About this task — Below are some entries. Copy each line that holds the string "computer".
*** Available data
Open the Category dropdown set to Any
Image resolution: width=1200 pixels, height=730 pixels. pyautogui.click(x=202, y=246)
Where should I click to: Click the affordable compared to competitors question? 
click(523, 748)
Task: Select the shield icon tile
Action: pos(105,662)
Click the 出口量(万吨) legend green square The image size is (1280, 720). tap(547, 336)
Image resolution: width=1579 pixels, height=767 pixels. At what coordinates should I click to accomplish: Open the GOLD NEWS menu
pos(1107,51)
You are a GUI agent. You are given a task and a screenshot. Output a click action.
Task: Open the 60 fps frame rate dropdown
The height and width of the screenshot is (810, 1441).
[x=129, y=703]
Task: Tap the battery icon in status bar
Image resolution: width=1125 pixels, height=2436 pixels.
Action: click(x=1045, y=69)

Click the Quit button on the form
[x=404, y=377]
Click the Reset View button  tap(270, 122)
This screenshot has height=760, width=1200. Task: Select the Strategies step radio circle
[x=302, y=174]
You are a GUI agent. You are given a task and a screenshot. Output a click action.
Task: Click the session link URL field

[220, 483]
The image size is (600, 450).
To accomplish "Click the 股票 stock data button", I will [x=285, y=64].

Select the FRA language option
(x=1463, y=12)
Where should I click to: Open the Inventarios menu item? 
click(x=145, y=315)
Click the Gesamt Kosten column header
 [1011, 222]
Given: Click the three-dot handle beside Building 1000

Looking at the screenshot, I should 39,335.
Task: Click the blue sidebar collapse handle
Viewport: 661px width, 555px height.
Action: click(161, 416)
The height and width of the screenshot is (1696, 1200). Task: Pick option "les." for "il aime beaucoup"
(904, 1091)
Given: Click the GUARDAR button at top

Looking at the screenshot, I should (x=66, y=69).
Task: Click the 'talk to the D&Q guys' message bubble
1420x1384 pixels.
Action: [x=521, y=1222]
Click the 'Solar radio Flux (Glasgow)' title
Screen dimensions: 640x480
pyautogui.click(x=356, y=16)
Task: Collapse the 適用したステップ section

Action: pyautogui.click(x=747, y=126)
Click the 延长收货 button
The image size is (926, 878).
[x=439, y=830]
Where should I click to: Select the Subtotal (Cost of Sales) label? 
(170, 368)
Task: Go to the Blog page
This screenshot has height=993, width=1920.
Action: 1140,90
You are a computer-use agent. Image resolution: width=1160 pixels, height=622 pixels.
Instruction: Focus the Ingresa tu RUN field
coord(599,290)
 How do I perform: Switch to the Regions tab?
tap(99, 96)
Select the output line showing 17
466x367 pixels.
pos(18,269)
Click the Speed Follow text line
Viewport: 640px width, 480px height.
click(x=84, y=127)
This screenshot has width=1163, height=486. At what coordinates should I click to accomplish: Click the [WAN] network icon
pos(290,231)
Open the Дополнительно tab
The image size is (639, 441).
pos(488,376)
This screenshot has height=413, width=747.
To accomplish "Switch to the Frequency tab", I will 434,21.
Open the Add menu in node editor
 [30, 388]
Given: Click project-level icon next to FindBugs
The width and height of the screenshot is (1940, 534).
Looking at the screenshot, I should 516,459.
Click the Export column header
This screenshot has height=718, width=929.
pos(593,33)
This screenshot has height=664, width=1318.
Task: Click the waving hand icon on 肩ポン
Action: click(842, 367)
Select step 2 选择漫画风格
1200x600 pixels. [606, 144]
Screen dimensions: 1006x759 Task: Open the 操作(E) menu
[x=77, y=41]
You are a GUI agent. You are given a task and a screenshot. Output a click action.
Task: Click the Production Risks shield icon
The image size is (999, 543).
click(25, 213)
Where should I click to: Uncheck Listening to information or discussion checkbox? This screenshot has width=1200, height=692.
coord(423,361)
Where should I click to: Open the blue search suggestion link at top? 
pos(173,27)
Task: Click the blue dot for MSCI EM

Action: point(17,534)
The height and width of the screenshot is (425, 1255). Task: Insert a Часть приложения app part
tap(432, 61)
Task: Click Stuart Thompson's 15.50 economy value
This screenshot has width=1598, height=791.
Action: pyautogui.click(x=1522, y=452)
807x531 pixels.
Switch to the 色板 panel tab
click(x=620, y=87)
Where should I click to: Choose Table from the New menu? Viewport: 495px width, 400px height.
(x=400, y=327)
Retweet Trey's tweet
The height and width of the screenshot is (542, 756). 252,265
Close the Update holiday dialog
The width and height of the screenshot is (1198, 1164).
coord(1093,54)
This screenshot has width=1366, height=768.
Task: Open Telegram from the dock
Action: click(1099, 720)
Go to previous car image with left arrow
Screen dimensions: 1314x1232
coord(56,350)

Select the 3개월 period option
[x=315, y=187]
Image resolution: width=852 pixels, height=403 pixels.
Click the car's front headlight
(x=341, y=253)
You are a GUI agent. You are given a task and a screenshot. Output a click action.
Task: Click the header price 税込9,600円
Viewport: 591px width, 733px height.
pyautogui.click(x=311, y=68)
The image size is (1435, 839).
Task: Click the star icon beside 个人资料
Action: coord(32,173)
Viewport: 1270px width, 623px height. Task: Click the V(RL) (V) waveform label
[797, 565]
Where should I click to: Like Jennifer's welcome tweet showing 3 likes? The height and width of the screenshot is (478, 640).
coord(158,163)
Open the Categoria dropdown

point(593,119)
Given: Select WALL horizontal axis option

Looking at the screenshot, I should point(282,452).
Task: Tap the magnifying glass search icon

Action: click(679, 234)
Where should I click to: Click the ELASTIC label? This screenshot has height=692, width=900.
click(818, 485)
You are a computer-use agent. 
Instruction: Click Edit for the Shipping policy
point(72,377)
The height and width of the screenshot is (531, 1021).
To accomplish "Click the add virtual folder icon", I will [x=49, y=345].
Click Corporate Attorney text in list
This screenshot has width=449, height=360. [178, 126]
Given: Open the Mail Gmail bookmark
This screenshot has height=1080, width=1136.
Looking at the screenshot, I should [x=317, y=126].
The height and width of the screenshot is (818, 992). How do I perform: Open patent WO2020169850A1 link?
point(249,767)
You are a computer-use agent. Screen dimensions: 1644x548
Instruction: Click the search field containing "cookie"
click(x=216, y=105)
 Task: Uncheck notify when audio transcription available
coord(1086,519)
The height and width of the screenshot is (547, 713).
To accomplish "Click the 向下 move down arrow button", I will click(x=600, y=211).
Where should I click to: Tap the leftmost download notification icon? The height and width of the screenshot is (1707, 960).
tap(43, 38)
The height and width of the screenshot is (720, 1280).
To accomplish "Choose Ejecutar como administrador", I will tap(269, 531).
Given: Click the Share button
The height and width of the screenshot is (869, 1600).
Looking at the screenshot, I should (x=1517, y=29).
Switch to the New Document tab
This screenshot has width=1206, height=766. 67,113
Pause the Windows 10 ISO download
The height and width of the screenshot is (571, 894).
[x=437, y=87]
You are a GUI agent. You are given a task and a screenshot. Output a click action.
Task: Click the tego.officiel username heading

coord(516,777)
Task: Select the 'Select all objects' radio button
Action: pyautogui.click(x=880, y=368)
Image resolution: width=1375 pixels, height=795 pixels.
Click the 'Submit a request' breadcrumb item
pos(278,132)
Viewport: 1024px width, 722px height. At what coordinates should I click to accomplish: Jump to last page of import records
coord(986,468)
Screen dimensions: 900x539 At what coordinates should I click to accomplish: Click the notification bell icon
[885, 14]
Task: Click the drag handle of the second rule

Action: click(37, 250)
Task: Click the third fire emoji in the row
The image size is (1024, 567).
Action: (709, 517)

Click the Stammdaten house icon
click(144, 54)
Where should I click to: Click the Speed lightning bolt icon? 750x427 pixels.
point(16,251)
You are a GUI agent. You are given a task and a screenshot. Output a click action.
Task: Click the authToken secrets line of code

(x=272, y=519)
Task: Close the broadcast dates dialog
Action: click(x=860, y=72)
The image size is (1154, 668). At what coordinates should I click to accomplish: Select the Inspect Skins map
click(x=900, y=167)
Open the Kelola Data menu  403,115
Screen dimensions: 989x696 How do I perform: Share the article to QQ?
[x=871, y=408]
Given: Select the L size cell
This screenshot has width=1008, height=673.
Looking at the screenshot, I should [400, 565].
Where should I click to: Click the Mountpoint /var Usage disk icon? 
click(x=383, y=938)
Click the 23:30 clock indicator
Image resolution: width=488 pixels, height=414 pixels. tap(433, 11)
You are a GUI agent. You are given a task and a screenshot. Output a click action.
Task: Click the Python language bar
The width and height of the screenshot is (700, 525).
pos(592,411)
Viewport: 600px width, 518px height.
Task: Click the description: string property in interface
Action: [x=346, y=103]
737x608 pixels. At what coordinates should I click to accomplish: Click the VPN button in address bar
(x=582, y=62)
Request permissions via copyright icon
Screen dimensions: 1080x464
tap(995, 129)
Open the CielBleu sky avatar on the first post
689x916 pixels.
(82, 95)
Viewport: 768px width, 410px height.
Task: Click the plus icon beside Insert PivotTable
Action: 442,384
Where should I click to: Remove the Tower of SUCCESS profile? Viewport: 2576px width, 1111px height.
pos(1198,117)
******
Response —
You are a computer-use agent. Image resolution: width=1160 pixels, height=622 pixels.
You are a computer-use agent. 
You are a computer-use agent. Screen dimensions: 1644x548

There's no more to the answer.